Nelle prime pagine del tuo libro racconti della spaccata di Schnellinger, in Italia-Germania, di come il difensore si fosse trovato in maniera assolutamente casuale nel posto giusto al momento giusto. Segnò, spiazzando ogni tattica. Così è il calcio, ma anche la vita. Resistere vuol dire anche questo?
Vuol dire che c'è sempre un residuo di imprevedibilità nelle situazioni date per perse. Quel gol rimette in gioco la Germania, ma fa anche di più. Trasforma la partita in una partita epica e riapre tutto. C'è la capacità di un gesto tecnico di farci pensare ad altre cose. Alla vita, per esempio. E ha il potere di farti comprendere quello che succede altrove. Tutto ciò non deve diventare una prigione. Ma può essere una possibilità. Per me lo è stato.
Secondo te esistono ancora giocatori alla Giacinto Facchetti o stiamo parlando di un'era ormai al tramonto?
La nostalgia è una tentazione sulla quale si rischia di indugiare. E' bello abbandonarsi ai ricordi, ma non sarebbe tutto credibile. Conoscevo le gesta di papà relativamente, visto che aveva smesso di giocare quando avevo 4 anni. E' stata una scoperta un po' letteraria.
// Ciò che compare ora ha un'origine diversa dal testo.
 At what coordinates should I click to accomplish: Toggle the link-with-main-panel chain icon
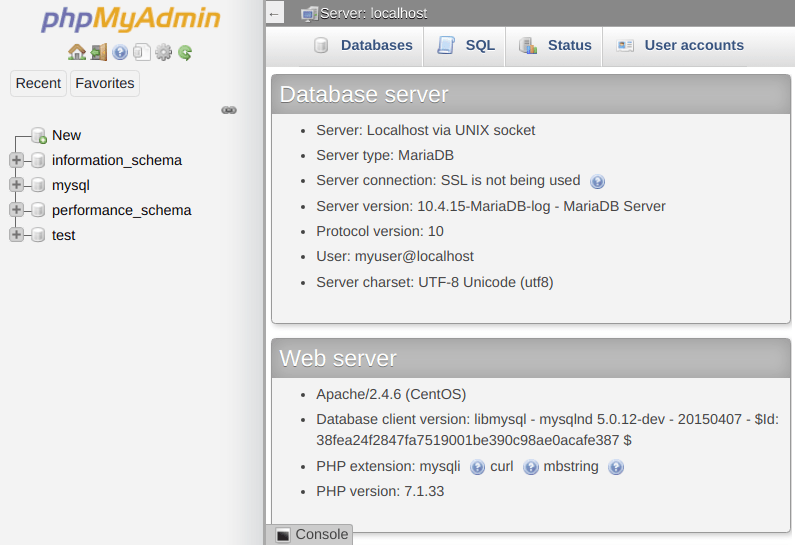point(229,110)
Il rapporto tra padre e figlio arricchisce il racconto. Ciò che rende tutto più difficile è l'eccesso di informazione, che spesso riesce a soffocare la poesia. Come se un giocatore che compie un gesto tecnico fuori dal comune pensasse a quello che sta facendo. Oggi il calcio si viviseziona con analisi e schemi. E la sostanza rimane in ombra.
“Se no che gente saremmo” è una frase che tuo padre ha pronunciato e che racchiude molte sfumature...
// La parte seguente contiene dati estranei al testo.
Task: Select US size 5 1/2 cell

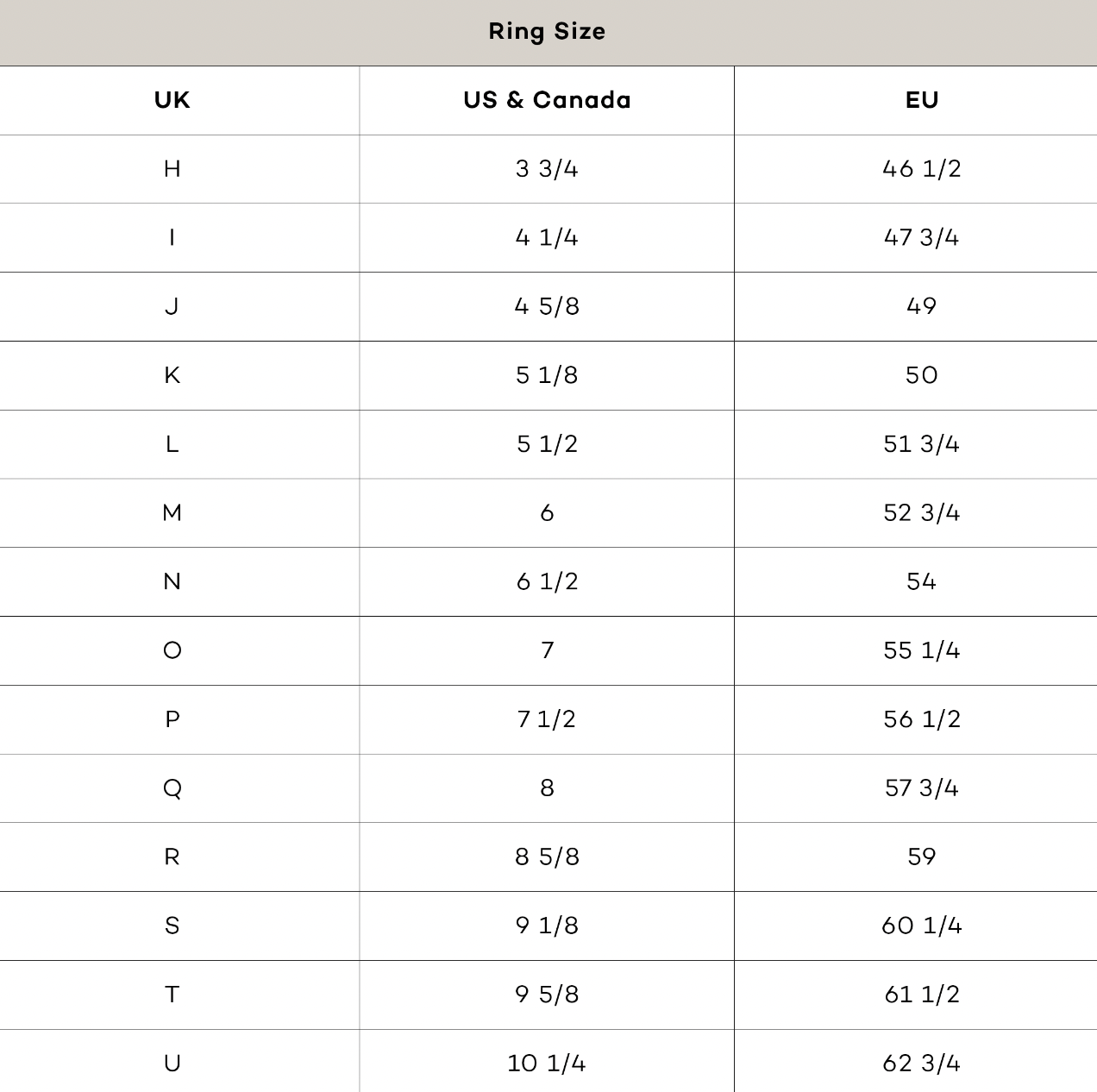Action: [x=547, y=444]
C'è un aneddoto che vede protagonisti mio padre e Arpino, autore di “Azzurro tenebra”. In occasione dei mondiali del '74 mio padre strappò la promessa ad Arpino che se il figlio che aspettava fosse stato maschio, lo scrittore gli avrebbe fatto da padrino al battesimo. Fu così e in occasione dell'evento Arpino venne, ma non aveva capito che avrebbe dovuto svolgere quel ruolo. Mia madre allora disse a mio padre che non si era spiegato bene e lui le rispose che quando si dice una cosa, è quella. Se no che gente saremmo. Lella Costa l'ha interpretata, nel booktrailer dedicato all'uscita del libro, come una sorta di esame di coscienza da praticare ogni giorno. Una frase da portarsi dietro.
Che effetto ti fa vedere che tuo padre è amato dalle generazioni più antiche come da quelle più recenti, in maniera così trasversale?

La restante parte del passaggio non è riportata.